In terms of pure theory, Elhaik has published a critique of the methodology of PCA that undergirds the whole structure of population genetics. Re-analyzing 12 PCA applications he found that the method lends itself to generating desired outcomes, and is characterized by cherrypicking and circular reasoning. The design flexibility of PCA enables anyone to buttress preconceived claims about ethnogenesis. He illustrated the point by instancing the case of genetic studies of the origins of Ashkenazi Jews. This thesis was ranked 8th among the top 100 downloaded scientific papers published by Nature Portfolio in 2022.

==Reactions==
The accuracy and reliability of Elhaik's population genetic theory of the Khazars met with strong criticism from a number of other geneticists, as well as from linguists who took exception to his use of Paul Wexler's theories of the origins of Yiddish.
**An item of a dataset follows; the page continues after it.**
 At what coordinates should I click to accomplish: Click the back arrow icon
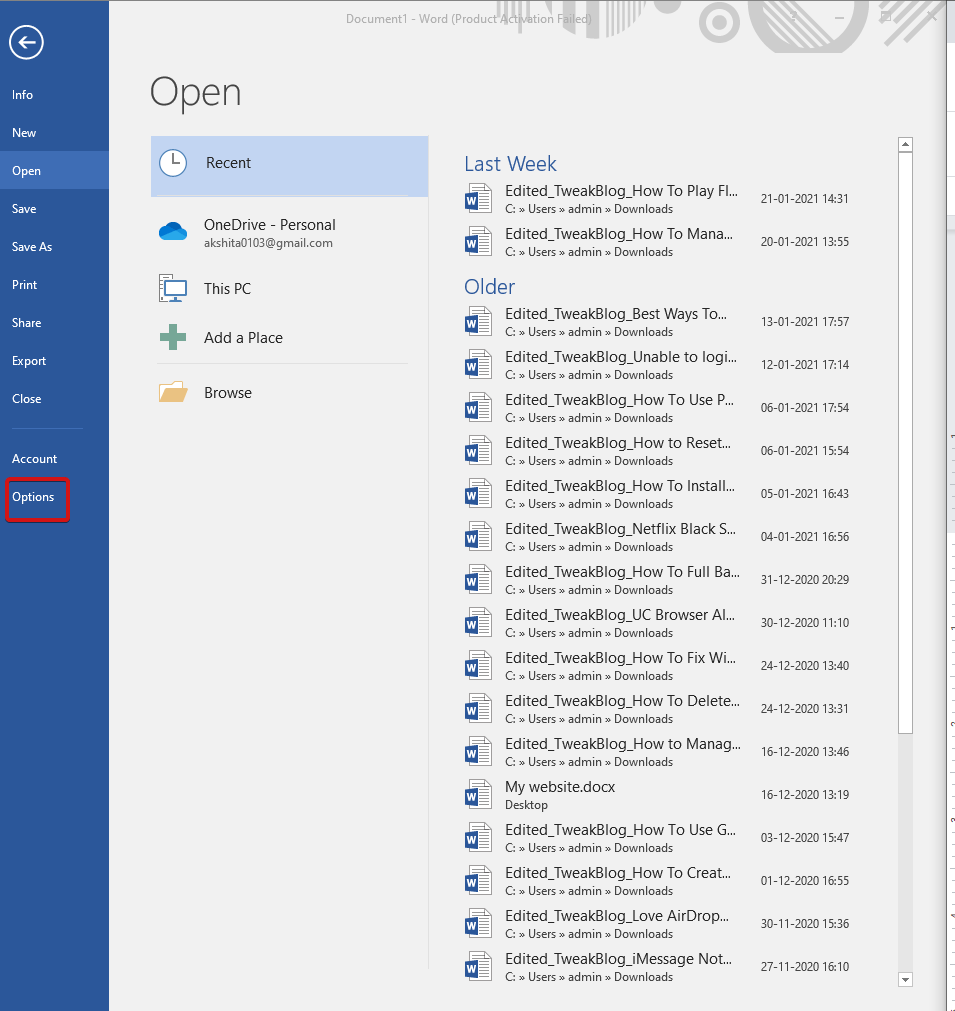(27, 42)
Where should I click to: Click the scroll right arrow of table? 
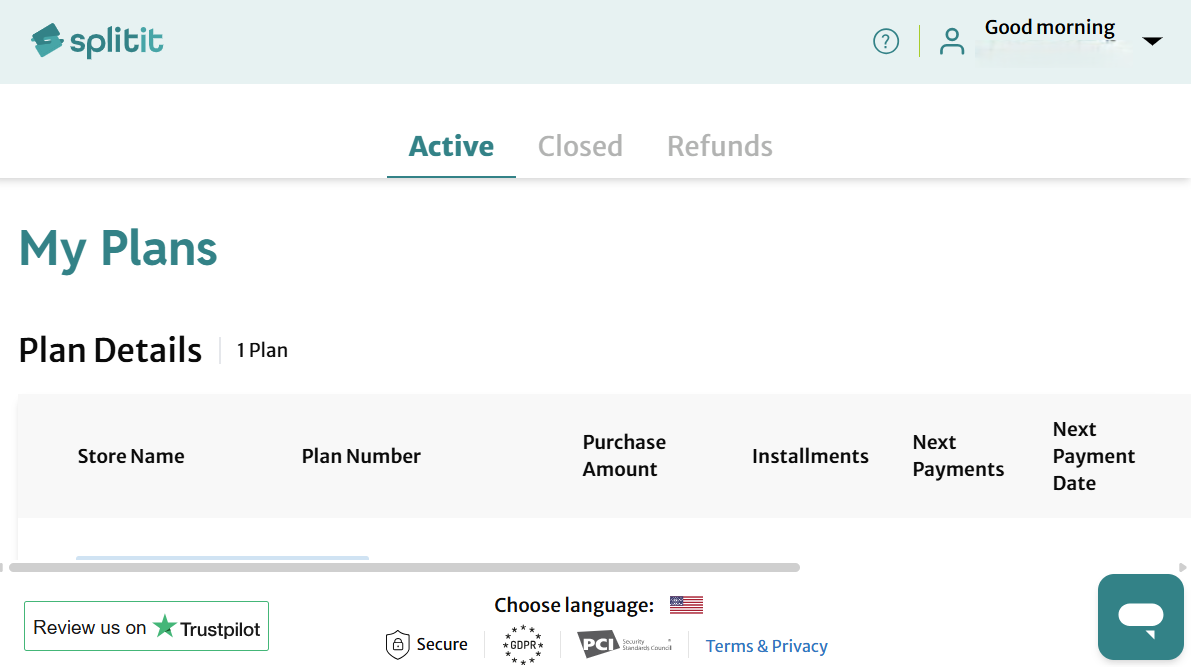(x=1184, y=567)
In particular, the validity of the proxy population used in his first Khazar paper was criticized on methodological grounds.
Marcus Feldman has said that Elhaik is "just wrong" about the Khazar hypothesis, where he "appears to be applying the statistics in a way that gives him different results from what everybody else has obtained from essentially similar data". Elhaik argues that ancestry of Jewish populations is poorly understood, and also that principal component analysis, employed to identify population structures and their ancestry, has serious flaws that generate erroneous results.

In a 2015 overview of the issue of attempts to derive an inclusive genetic profile of all Jews, Raphael Falk, touching on Elhaik's contribution to the argument in 2013, wrote:

The findings support the hypothesis that posits that European Jews are comprised [sic] Caucasus, European, and Middle Eastern ancestries, and portray the European Jewish genome as a mosaic of Caucasus, European, and Semitic ancestries, thereby consolidating previous contradictory reports of Jewish ancestry.

Falk then noted the follow-up paper by Behar challenging Elhaik's results argued that the southern Caucasus populations, sampled by Elhaik were related to countries further south. The problem, he concluded, was that 'the risk of circularity of the argument is exposed: Geneticists determine the genotypic details of socio-ethnologists' classifications, whereas socio-demographers rely on geneticists findings to bolster their classifications.